[Click-target data]
━━━━
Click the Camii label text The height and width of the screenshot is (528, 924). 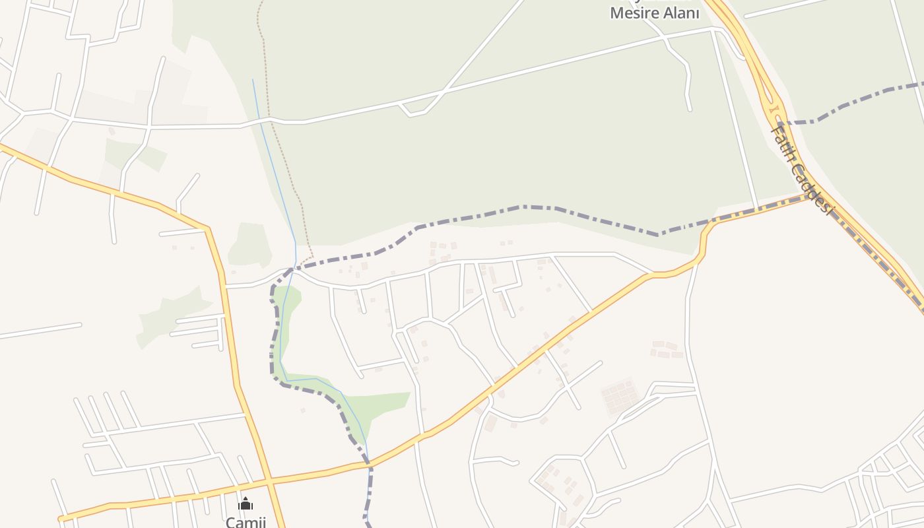[x=246, y=521]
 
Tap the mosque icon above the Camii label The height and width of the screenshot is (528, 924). [x=246, y=504]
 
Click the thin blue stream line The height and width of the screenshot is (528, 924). [x=274, y=165]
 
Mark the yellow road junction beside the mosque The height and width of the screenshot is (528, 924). [x=268, y=480]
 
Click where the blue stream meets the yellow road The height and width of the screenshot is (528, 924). [x=368, y=464]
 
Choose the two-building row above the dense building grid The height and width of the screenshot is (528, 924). [x=665, y=345]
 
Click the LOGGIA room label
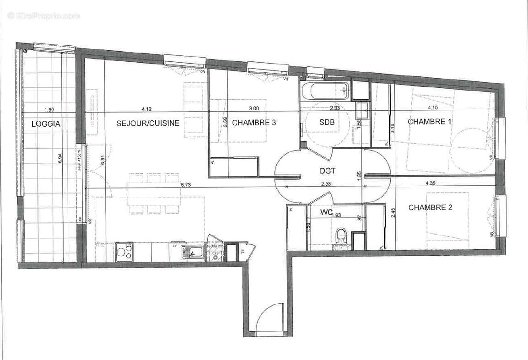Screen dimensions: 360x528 point(46,124)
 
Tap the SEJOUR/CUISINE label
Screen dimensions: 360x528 point(148,123)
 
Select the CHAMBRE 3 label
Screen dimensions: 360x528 point(254,123)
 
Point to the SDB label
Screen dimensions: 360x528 point(327,122)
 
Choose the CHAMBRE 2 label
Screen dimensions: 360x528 point(430,207)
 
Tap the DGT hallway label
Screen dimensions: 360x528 point(328,171)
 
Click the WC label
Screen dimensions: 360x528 point(326,212)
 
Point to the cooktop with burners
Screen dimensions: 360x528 point(124,251)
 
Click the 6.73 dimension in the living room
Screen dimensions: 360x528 point(186,185)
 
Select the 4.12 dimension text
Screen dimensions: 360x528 point(146,109)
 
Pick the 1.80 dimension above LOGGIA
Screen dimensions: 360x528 point(49,110)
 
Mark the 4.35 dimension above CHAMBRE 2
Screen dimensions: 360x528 point(431,183)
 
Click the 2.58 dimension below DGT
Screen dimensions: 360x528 point(326,184)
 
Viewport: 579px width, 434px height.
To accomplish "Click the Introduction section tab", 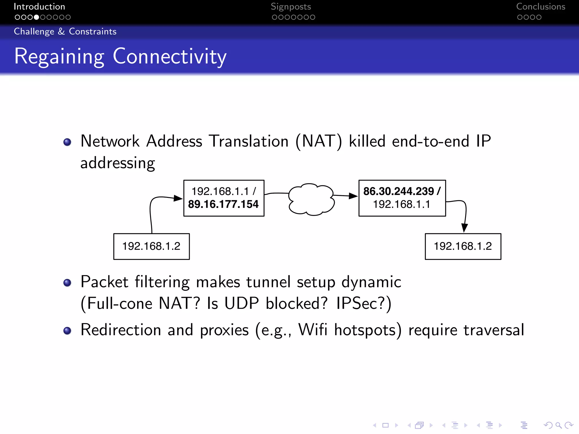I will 39,6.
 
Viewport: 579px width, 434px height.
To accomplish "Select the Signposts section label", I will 291,6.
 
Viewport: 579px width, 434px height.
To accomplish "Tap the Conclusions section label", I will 541,6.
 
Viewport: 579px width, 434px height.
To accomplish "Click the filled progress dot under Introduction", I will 36,17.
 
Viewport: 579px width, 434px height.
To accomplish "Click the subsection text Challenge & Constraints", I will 65,31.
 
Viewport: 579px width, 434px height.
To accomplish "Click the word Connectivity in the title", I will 170,57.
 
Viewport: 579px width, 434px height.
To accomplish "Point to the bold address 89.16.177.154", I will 223,204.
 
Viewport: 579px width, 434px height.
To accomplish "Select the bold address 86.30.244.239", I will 399,191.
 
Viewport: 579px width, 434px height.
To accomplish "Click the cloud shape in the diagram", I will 311,199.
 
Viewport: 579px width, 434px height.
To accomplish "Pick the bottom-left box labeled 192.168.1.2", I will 152,246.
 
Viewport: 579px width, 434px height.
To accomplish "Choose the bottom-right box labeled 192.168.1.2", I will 463,246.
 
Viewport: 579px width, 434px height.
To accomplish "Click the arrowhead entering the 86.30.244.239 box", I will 353,196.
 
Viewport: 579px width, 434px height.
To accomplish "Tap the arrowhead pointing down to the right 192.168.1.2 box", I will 464,228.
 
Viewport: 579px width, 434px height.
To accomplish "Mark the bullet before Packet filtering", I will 67,283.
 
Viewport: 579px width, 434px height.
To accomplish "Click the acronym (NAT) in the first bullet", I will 319,141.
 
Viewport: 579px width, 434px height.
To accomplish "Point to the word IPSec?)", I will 364,304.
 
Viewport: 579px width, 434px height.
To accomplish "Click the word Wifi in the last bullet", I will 313,330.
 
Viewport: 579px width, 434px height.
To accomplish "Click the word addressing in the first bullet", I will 118,163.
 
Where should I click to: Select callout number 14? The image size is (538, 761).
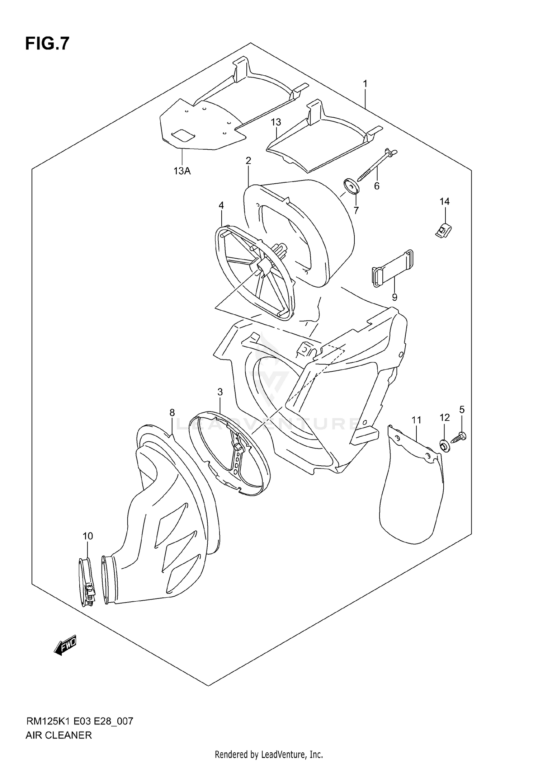tap(444, 202)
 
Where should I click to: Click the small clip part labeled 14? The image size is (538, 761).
tap(443, 230)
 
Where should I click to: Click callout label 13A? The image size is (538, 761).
tap(182, 171)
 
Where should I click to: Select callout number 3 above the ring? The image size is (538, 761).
━━━━
What is being asked: Rewrite the stretch of the listing from the line containing "Where should I click to: Click the" through the line containing "tap(182, 171)", switching "clip part" to "clip piece" and leaving everything else unchanged.

Complete output:
Where should I click to: Click the small clip piece labeled 14? The image size is (538, 761).
tap(443, 230)
 
Where should I click to: Click callout label 13A? The image size is (538, 761).
tap(182, 171)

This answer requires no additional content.